HellKatonWheelz: I was part of the MAPS/LaRuelle MDMA study in 2003 (testing for long term effects on the H2 receptor in people who had done pure MDMA over 20 times)

Do you recall the title of the study? I can't find any post-2000 publication on MDMA with LaRuelle as author either at PubMed or at MAPS' online bibliography.
posted by daksya at 1:12 PM on October 24, 2006


I saw him and his wife speak in New York a couple years ago, and I asked them if (in their 50 odd years of experimentation), they had seen any long term negative effects from any of the chemicals they experimented with. Their answer was no, short of a couple instances of triggering preexisting mental disorders.

Wow! A whole one person mentions this!!!!

I guess I'll have to be the party pooper to tell empath and all the others to please quit it about how this drug is wonderful for everyone.
Personally, I don't have the right brain chemistry for it. And I know of another who now likely has permanent issues because of it.
So, if 2 out of a couple hundred people who have tried result in horrific experiences and have permanent problems because of it make it worth to give a fucking warning?

You people who get so positively emotional about this drug get pissed off because the government is keeping you from it and its wonders... Well guess what?
I'm extremely pissed off that the government doesn't tell me the truth about it to give me a believable warning to stay the fuck away.

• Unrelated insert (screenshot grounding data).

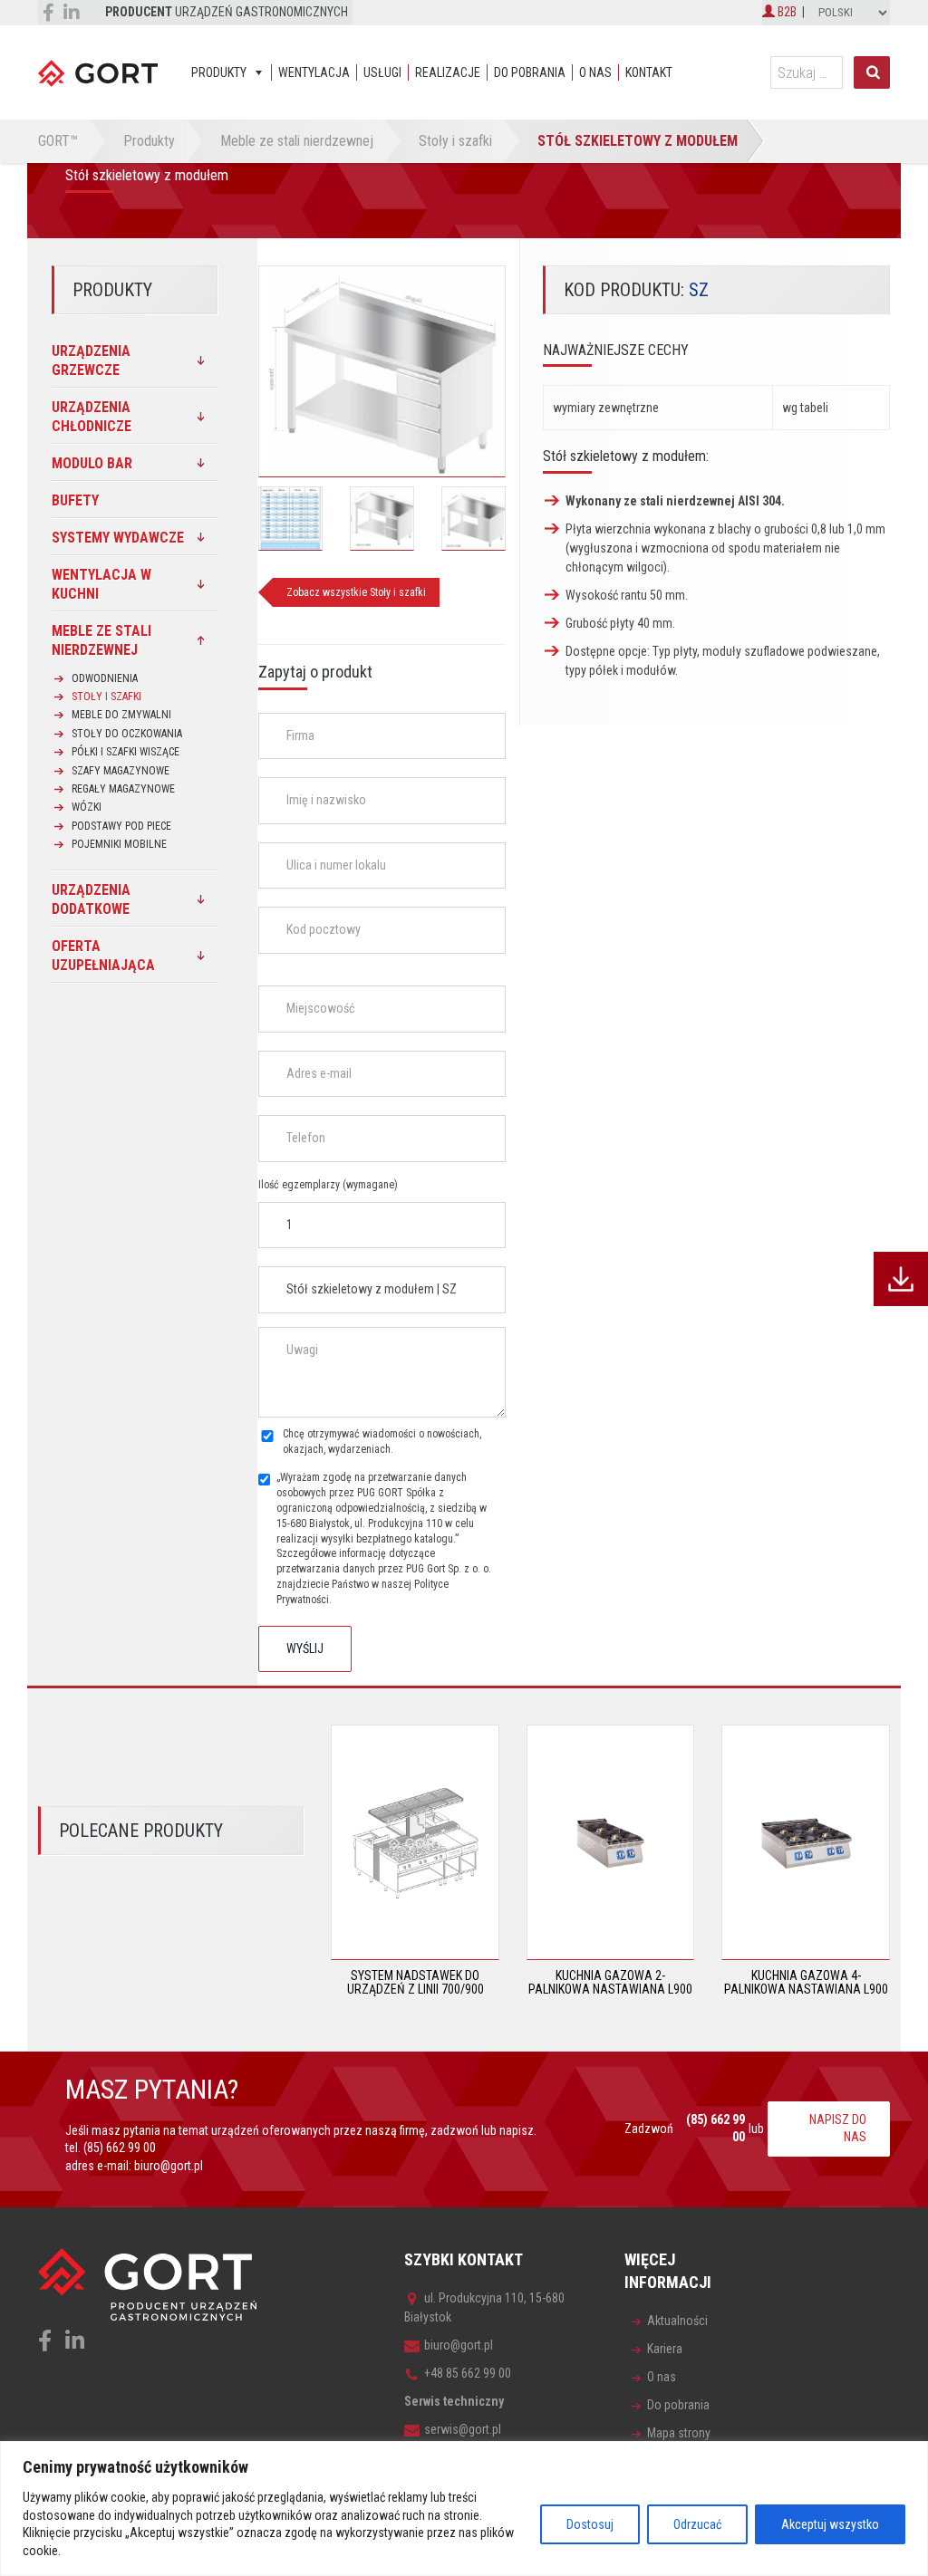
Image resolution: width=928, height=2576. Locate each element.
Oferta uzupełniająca (103, 955)
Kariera (664, 2348)
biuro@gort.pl (168, 2165)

So all you people who are trying to get everyone to try it and think it will only do good PLEASE FUCKING SHUT THE HELL UP.

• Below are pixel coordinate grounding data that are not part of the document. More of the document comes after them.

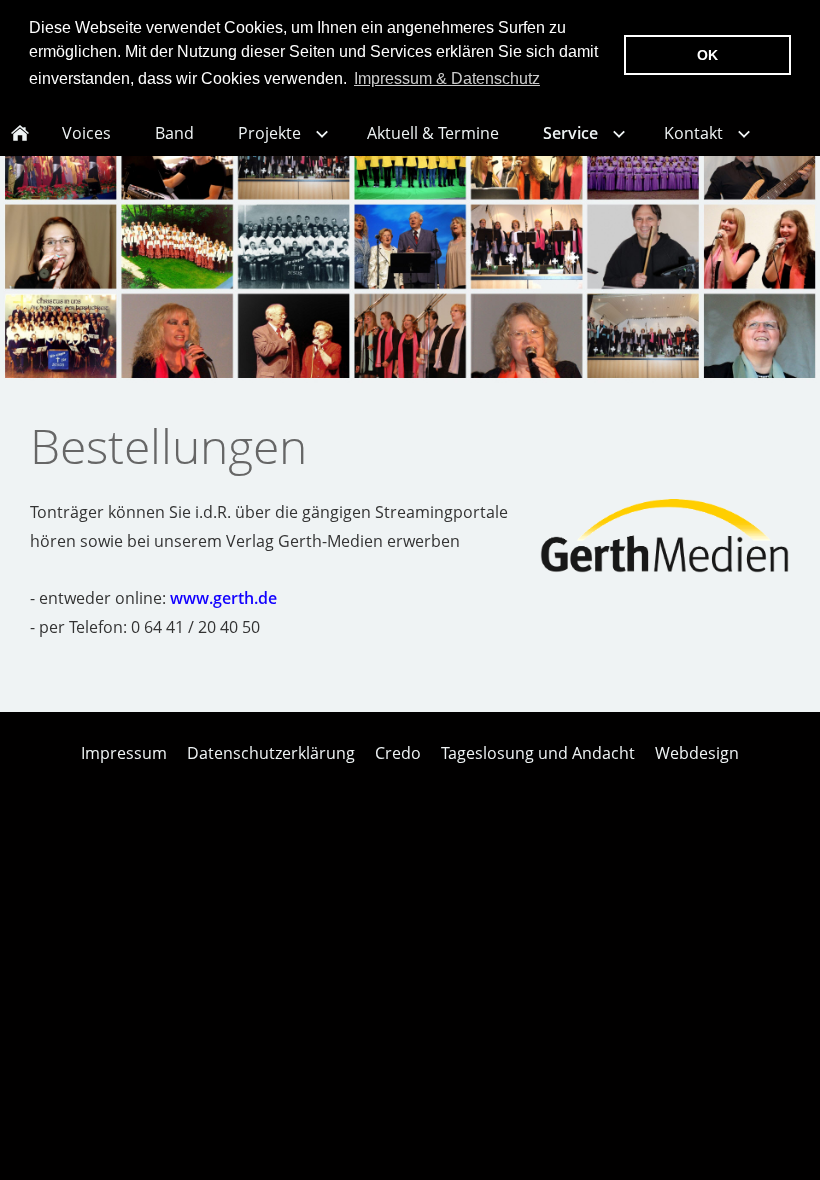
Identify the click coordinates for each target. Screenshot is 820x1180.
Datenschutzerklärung (271, 753)
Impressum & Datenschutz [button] (447, 78)
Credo (398, 753)
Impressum (124, 753)
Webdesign (697, 753)
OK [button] (707, 55)
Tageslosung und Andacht (538, 753)
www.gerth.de (223, 598)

Sure, I don't know if it was the MDMA or whatever they cut it with, but I sure as hell am not going to risk it.

So please, if you have a family history of mental issues, and you think you might be borderline or already have something, do realize that trying mdma, emphatemines or various other drugs can push you over the edge for the rest of your life!

oh, and drugs can push you over the line for potential physical problems too! (and I don't mean from addiction!)
Well damn! Fuck me!

So the lesson is, everyone is different. Not just in brain chemistry, but our physical bodies as well. Be careful!
posted by brygo at 5:05 PM on October 24, 2006


Brygo, methinks you ought to lay off the emphatemines before you post...
posted by stenseng at 6:00 PM on October 24, 2006


dude, you need to calm down!

So, if 2 out of a couple hundred people who have tried result in horrific experiences and have permanent problems because of it make it worth to give a fucking warning?

I think the fact it's illegal is supposed to be a warning!!!!

2 out of a couple of hundred is 1% with noticable side effects. Compared to the shit some over the counter drugs 'can' do to your body i'd say they are good odds.

The 'e' you took was probably less than 10% mdma, I'd get angry with your Government for making it illegal and putting your life more at risk than if it was controlled.

I'm really sorry life has been unlucky for you so far, but no-one here has said 'take drugs kids!'

So the lesson is, everyone is different. Not just in brain chemistry, but our physical bodies as well. Be careful!

I doubt there's a single person commenting here that disagree with you on that. But remember, peanuts can also kill you if you happen to be allergic!!

Life is a lottery.
posted by twistedonion at 5:17 AM on October 25, 2006


Yeahhhh I know I was a little over the top... sorry about that.

But what frustrates me is these kids who are practically demanding to establish the idea that these drugs are great for everyone. That's what needs to stop.

Yes I know people with severe peanut and gluten allergies. Heck I even know a chinese guy with quite an allergy to bamboo.

But the issue here is that people are trying to get kids to ignore the warnings and tell them they have nothing to worry about. And you can't trust the government warnings because they are just blanket statements and unintelligent.

I'm really sorry life has been unlucky for you so far, but no-one here has said 'take drugs kids!'

Ummm I think the intention of some of the posters actually is to try to tell people it's absolutely ok to take e.